Scroll untuk membaca artikel
Eleonora PEW | Rahmat jiwandono
Rabu, 26 Januari 2022 | 15:27 WIB
Pak Pong memegang barongsai ukuran kecil yang sudah siap dijual - (SuaraJogja.id/Rahmat Jiwandono)

SuaraJogja.id - Di sebuah gang, tepatnya di Kampung Pajeksan, Kalurahan Sosromenduran, Kemantren Gedongtengen, Kota Jogja tampak kepala barongsai berjajar rapi yang digantung di langit-langit di rumah yang bercat putih dengan aksen merah. Di depan pintu berukuran 2x2 meter duduk seorang pria paruh baya yang mengenakan blangkon, kaus tanpa lengan, serta celana garis-garis.

Pria itu bernama Slamet Hadi Prayitno (74), atau yang akrab disapa Pak Pong. Nama Pak Pong ia dapat saat masih berjualan sebagai penjual rujak. Lantas anak-anak kecil di sekitar rumahnya menyebutnya Pak Pong, yang akhirnya dikenal sampai sekarang.

Kepada SuaraJogja.id, Pong bercerita bahwa ia sudah menekuni pekerjaan ini selama kurang lebih 21 tahun. Dua puluh satu tahun lalu, dia tidak langsung menjadi perajin barongsai. Namun, dia menjadi pemain barongsai.

"Saat itu saya pertama kali tampil di Hotel Melia Purosani karena ada undangan dari orang Amerika Serikat," kata dia saat ditemui di kediamannya, Selasa (25/1/2022).

Baca Juga: 6 Fakta Imlek: Shio, Makanan Khas, Barongsai hingga Ditetapkan Menjadi Hari Libur Nasional

Pada awal 2000-an dia baru berani tampil di depan umum lantaran saat masa kepemimpinan Presiden Soeharto, kesenian ini dilarang.
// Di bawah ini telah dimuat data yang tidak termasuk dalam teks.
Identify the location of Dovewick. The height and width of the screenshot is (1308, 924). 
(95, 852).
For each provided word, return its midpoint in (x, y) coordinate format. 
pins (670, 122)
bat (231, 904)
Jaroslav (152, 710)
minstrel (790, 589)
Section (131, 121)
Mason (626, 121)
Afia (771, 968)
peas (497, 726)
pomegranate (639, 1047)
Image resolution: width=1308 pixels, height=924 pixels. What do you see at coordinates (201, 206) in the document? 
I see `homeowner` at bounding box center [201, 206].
Bahkan saat ada pawai barongsai, pemainnya segera kabur karena ketakutan.

"Setelah Soeharto lengser baru mulai menampilkan barongsai, tidak berani gitu lho saat itu. Wong orang pawai saja sambil lari karena pada takut. Ini kan cuma kesenian kok dulu sempat dilarang," paparnya.

Pak Pong memegang kerangka barongsai ukuran kecil - (SuaraJogja.id/Rahmat Jiwandono)

Dijelaskannya, kecintaannya terhadap barongsai sudah dirasakan sejak Pak Pong duduk di bangku SD. Kala itu, ia kerap menonton acara barongsai dan liong seusai pulang sekolah. Selain itu pula, lingkungan tempatnya tinggal merupakan pecinan.

"Sehingga sejak saya kecil memang sudah banyak dipengaruhi dengan kebudayaan Tiongkok," katanya.

Kemudian ketika usianya menginjak 20-an, dia berkenalan dengan pria bernama Dul Wahab. Dari Dul Wahab-lah, dia belajar mengenai cara membuat hingga merakit barongsai.

Baca Juga: Imlek 2022, Vihara Amurva Bhumi Jakarta Selatan Tiadakan Pertunjukan Barongsai

"Jadi pas saya masih remaja saya belajar membuat barongsai itu dari Pak Dul Wahab. Saya belajar selama empat bulan mulai dari membentuk rangka sampai mengecatnya," ujar dia.